Accurate tire–soil traction prediction is critical for agricultural and off-road vehicle design, yet rigorous comparisons of advanced discretization strategies under controlled-slip conditions remain limited. This study compares MM-ALE and Hybrid FE-SPH (H-SPH) discretization in LS-DYNA for SRTT (225/60R16) traction prediction on sandy loam (0.4% gravimetric moisture content) across 5–40% slip ratios. A CT-scan-based tire model using Yeoh visco-hyperelastic rubber (Material_2) was validated against experimental data, achieving CORA scores of 0.989 (radial deflection), 0.999 (loaded radius), 0.947 (footprint area), and 0.985 (contact pressure), outperforming the Mooney–Rivlin formulation (Material_1; CORA = 0.618).

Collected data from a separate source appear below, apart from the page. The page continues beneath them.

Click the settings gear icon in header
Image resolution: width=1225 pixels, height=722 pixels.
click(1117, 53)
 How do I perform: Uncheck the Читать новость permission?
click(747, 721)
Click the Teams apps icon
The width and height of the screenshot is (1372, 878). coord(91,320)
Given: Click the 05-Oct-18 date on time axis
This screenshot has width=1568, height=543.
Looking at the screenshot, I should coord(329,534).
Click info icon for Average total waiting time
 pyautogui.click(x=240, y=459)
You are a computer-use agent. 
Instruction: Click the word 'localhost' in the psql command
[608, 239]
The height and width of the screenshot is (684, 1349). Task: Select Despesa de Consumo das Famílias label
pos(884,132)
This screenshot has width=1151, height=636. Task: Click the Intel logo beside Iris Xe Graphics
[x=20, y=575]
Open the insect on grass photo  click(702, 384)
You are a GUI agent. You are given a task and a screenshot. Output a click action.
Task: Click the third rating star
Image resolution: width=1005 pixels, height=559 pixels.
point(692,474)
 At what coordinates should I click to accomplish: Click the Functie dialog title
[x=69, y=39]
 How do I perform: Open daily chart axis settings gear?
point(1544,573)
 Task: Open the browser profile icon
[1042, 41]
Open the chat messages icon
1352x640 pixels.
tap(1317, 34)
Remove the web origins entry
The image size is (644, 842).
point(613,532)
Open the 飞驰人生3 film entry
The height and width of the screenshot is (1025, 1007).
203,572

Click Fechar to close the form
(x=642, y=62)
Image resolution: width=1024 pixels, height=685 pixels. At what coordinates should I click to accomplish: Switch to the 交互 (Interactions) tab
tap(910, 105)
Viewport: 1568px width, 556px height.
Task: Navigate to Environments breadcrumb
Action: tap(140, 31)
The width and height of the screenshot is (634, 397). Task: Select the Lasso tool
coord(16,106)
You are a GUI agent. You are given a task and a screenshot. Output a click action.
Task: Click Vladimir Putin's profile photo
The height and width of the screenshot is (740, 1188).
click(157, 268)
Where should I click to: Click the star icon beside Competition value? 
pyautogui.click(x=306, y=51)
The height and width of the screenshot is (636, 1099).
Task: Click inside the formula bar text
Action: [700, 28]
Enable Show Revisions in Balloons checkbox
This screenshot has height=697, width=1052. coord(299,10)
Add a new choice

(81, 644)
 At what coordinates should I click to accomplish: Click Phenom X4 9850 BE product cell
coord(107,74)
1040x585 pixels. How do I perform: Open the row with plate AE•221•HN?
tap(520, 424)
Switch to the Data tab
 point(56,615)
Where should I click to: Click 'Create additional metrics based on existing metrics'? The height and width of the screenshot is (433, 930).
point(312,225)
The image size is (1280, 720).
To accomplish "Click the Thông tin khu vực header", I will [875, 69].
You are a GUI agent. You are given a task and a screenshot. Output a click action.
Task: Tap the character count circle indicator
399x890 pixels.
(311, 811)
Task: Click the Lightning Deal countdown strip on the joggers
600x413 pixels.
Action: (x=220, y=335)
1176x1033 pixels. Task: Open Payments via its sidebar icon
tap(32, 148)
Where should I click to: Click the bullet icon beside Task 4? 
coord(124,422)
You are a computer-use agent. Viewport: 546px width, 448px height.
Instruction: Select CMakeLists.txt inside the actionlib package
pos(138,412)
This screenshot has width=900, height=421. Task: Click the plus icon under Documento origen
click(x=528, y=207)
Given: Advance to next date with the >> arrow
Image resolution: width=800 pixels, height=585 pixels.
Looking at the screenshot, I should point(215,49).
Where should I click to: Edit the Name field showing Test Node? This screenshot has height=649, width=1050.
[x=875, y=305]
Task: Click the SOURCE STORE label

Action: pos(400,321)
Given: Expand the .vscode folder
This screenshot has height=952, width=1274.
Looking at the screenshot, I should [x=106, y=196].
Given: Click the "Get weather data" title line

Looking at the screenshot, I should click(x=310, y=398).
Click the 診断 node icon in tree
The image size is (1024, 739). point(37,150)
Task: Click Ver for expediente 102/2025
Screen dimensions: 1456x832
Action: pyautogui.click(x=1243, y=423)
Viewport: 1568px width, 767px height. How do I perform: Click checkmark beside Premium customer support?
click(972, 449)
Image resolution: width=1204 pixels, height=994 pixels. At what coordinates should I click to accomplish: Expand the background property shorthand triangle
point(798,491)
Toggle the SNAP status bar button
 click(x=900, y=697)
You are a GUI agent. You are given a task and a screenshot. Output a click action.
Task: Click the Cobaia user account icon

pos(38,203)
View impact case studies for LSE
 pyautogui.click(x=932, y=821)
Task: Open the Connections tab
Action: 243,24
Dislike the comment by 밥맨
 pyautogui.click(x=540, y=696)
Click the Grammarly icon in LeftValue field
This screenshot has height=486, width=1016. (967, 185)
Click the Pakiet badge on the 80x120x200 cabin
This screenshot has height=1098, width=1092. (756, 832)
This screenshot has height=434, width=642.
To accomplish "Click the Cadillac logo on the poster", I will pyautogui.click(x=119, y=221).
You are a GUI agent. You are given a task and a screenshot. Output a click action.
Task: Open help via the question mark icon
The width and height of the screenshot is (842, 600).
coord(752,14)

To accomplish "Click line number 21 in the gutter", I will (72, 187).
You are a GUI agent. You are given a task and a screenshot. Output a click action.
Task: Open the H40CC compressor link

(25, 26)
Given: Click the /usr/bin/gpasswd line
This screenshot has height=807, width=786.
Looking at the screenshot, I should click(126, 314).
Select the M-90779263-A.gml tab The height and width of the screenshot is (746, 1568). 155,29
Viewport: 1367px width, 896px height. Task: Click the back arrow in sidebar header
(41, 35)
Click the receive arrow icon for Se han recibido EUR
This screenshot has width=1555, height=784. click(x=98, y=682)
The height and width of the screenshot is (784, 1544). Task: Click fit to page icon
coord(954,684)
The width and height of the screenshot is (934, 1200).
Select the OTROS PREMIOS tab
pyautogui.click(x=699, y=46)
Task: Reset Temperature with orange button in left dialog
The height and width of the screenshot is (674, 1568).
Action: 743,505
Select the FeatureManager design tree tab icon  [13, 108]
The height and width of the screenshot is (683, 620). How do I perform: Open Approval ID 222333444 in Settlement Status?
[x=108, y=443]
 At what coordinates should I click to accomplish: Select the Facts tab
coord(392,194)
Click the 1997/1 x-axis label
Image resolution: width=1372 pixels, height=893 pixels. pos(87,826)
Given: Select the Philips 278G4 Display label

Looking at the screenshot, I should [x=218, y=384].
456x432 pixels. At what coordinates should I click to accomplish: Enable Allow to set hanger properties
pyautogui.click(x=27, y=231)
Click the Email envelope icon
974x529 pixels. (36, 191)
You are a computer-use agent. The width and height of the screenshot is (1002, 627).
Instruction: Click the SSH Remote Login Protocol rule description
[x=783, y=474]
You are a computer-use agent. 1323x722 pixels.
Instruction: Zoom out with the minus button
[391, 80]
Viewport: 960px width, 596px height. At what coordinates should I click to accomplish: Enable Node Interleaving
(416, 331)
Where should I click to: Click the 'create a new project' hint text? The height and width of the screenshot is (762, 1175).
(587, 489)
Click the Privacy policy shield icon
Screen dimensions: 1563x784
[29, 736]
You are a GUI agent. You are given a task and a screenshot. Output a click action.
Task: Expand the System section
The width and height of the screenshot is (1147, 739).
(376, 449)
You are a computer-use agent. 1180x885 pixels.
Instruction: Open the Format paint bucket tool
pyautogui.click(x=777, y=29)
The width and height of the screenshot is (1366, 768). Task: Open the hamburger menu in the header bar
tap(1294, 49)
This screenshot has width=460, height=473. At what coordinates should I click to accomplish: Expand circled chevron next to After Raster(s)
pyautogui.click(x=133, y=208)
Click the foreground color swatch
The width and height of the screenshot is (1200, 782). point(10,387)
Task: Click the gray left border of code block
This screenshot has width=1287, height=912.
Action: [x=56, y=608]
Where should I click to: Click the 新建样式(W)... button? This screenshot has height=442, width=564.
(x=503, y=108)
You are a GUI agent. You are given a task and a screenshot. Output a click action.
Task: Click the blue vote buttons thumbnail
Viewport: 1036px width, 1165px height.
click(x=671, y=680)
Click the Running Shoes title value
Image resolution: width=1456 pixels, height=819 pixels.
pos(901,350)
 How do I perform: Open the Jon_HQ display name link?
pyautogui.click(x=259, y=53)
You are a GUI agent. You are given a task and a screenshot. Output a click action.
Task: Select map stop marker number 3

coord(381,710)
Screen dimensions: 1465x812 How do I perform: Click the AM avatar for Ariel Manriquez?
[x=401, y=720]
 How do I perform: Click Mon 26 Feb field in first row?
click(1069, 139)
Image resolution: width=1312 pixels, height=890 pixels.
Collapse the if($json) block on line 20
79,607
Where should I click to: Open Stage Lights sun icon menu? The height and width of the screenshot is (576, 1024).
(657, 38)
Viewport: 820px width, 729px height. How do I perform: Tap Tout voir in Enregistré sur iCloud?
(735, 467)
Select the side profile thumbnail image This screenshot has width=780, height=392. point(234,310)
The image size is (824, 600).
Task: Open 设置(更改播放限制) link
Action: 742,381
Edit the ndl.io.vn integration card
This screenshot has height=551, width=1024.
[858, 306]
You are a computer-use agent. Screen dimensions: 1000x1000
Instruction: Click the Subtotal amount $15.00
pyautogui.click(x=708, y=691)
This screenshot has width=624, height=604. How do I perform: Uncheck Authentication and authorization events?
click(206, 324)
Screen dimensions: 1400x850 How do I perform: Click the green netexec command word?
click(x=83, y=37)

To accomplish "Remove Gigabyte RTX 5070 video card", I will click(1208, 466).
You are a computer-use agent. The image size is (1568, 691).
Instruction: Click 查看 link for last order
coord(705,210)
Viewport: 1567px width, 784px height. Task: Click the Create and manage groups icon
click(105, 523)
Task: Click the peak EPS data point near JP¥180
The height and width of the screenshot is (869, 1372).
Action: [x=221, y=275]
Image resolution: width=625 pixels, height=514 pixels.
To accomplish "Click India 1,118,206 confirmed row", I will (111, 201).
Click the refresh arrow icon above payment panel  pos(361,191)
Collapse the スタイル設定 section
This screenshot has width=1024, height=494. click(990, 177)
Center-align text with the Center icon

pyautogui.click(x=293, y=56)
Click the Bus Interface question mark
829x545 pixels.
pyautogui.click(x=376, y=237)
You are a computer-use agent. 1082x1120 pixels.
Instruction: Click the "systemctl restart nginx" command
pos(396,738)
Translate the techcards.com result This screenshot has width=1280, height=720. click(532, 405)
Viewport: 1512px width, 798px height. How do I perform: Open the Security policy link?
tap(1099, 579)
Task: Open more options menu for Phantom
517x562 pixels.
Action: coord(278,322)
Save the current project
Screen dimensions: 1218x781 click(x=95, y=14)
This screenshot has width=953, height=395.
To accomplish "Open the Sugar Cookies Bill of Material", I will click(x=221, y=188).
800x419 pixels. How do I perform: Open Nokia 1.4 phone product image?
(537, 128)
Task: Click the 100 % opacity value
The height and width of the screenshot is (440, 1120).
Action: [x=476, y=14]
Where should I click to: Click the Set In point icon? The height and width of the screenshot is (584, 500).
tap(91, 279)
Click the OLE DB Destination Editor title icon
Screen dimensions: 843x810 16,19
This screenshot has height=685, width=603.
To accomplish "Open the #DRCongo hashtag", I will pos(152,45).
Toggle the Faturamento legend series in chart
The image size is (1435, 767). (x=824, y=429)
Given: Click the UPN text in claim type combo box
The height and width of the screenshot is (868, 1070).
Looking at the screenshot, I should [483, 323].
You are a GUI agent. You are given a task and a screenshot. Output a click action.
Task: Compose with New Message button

Soil moisture content (0.4%, 8%, 14%) was included as a design variable through a Latin Hypercube Sampling framework. Both methods reproduced a monotonic increase in traction; inter-method differences ranged from 29 to 36% at low slip, converging to a 7.8% coefficient of variation at 40% slip. A 27-run full-factorial DOE-I identified normal load as the dominant traction driver (90.1%), followed by velocity (8.6%) and inflation pressure (1.3%). An LHS-based DOE-II revealed moisture content as the primary driver of traction coefficient (67.5%), via a non-monotonic cohesion mechanism peaking at 8% gravimetric moisture. H-SPH reduced runtime by 38% versus MM-ALE. The validated framework provides reusable traction prediction protocols for variable conditions.